Find every line in the records below that holds the word "size", and copy each one.

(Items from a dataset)
****************

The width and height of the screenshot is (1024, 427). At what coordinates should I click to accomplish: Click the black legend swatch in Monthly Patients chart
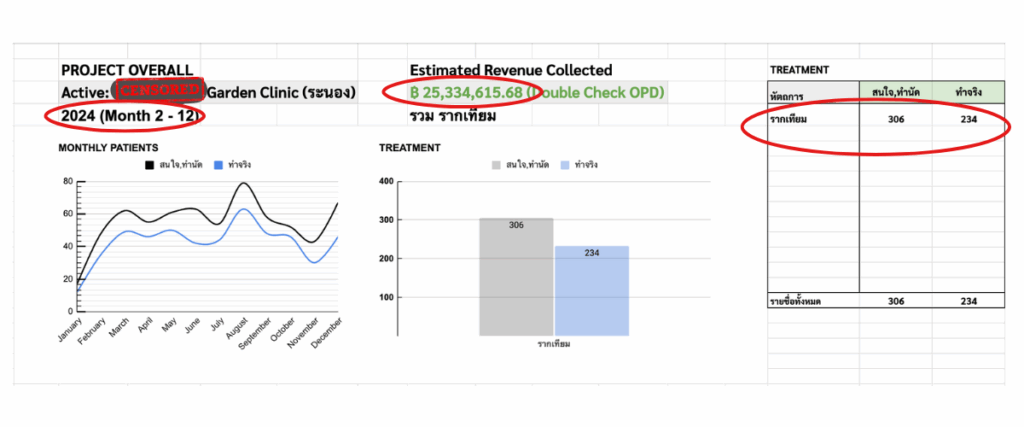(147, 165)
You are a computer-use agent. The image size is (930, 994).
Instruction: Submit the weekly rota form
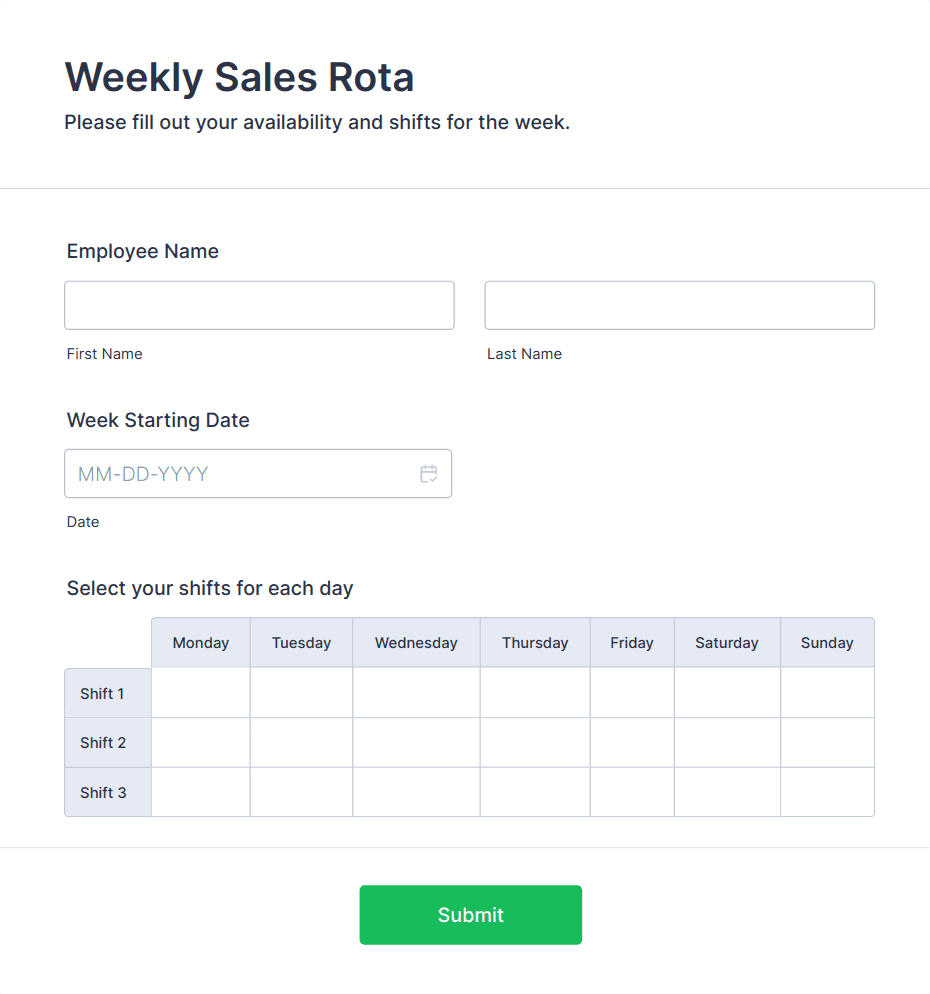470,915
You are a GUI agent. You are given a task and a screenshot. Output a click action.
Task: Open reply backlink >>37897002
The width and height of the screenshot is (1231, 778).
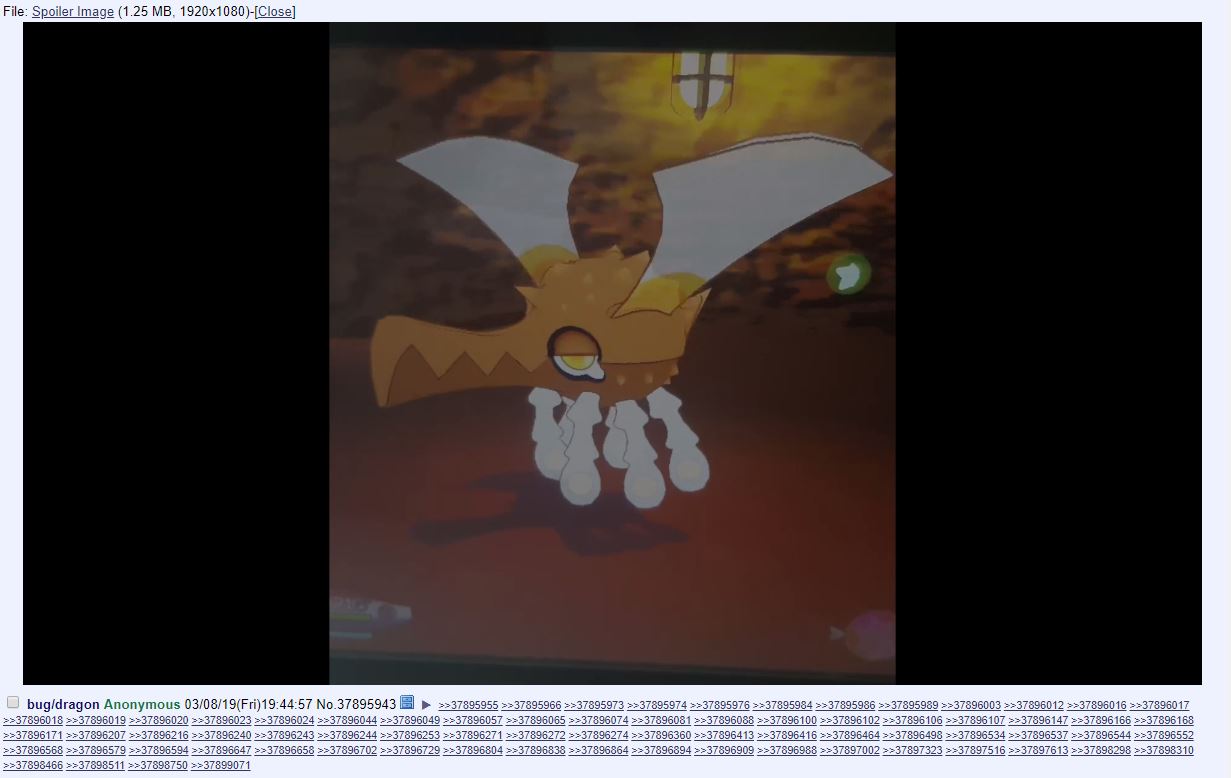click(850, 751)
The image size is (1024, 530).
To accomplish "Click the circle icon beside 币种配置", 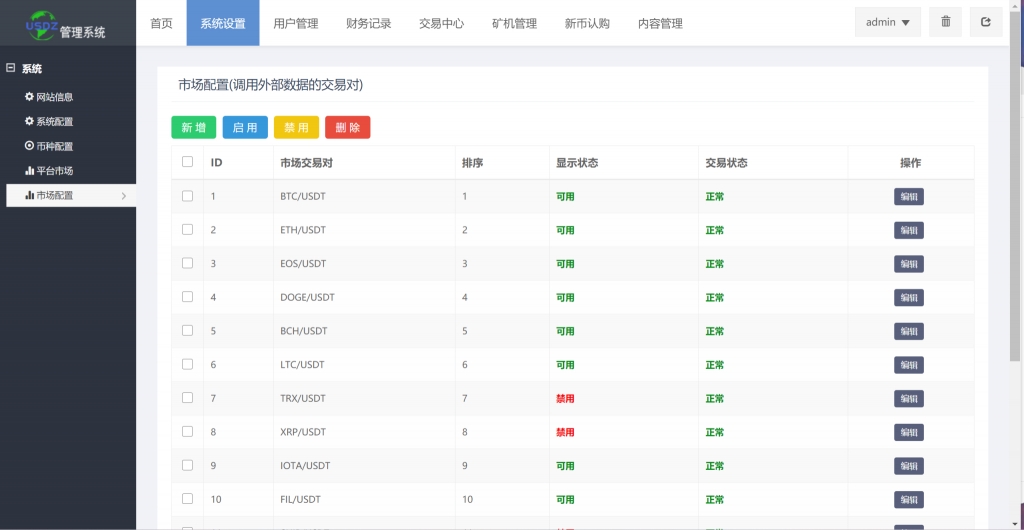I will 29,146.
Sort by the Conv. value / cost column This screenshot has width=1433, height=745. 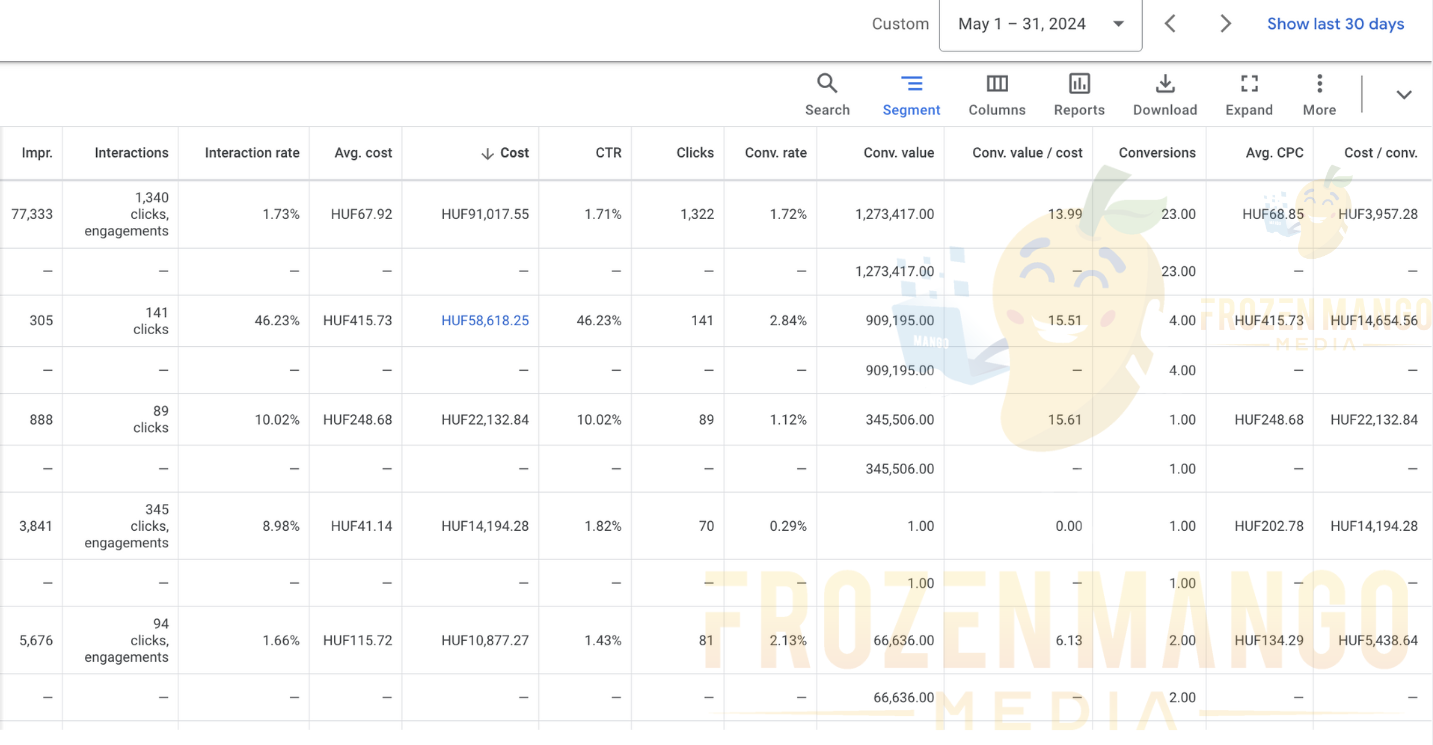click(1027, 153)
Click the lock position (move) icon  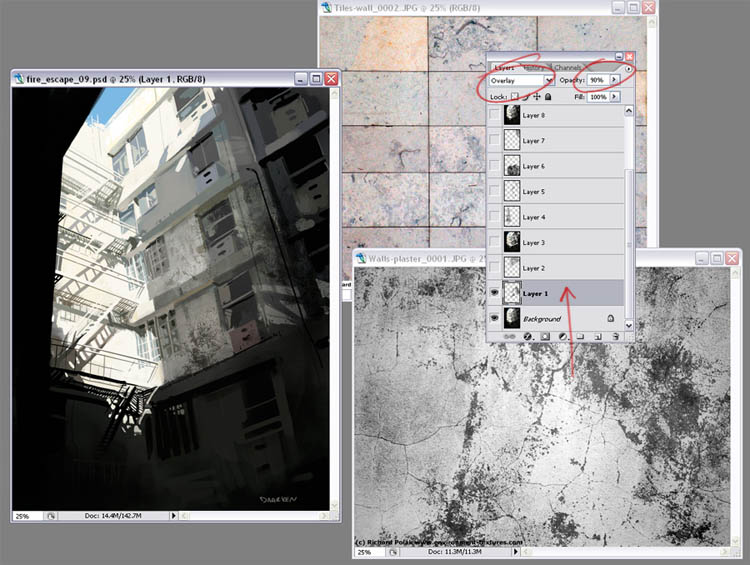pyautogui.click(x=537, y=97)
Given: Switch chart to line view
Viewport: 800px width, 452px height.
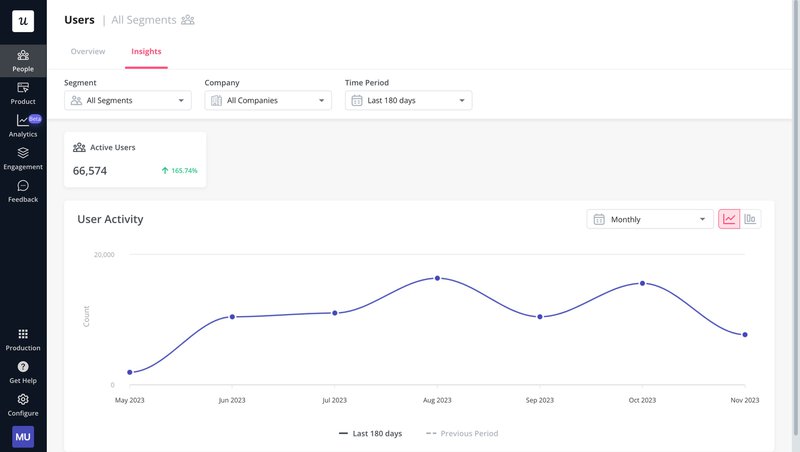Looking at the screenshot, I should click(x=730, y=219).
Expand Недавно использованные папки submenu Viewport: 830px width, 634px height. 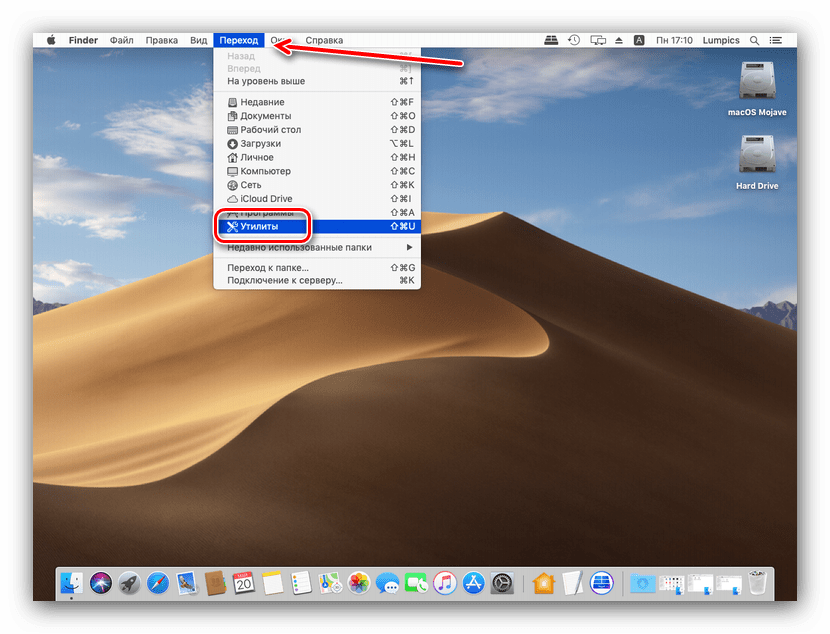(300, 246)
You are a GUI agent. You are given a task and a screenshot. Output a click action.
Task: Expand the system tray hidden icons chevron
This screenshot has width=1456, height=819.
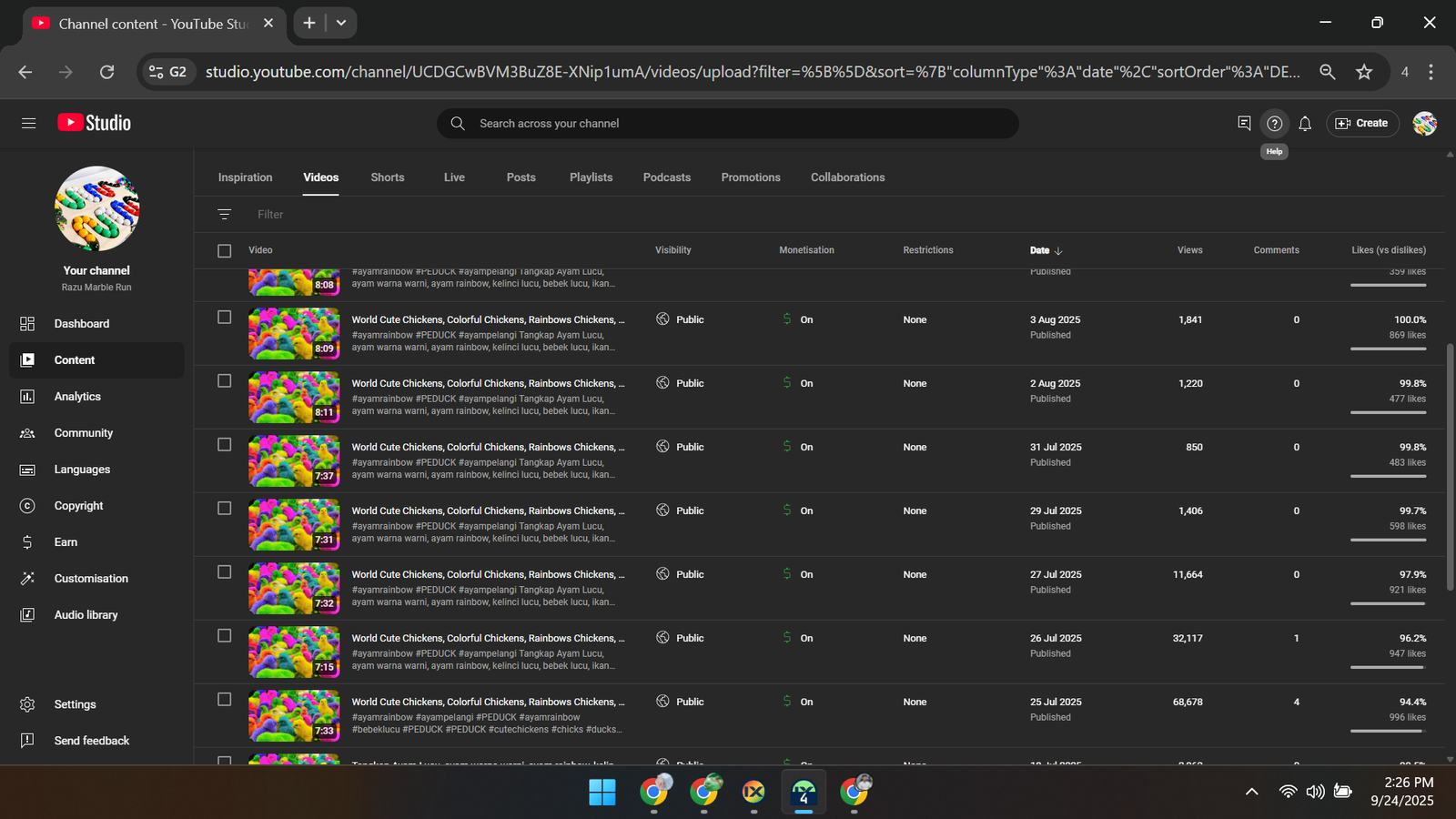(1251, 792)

****************

◆ EXPECTED ANSWER:
You are a computer-use agent. The image size is (930, 994).
The image size is (1024, 530).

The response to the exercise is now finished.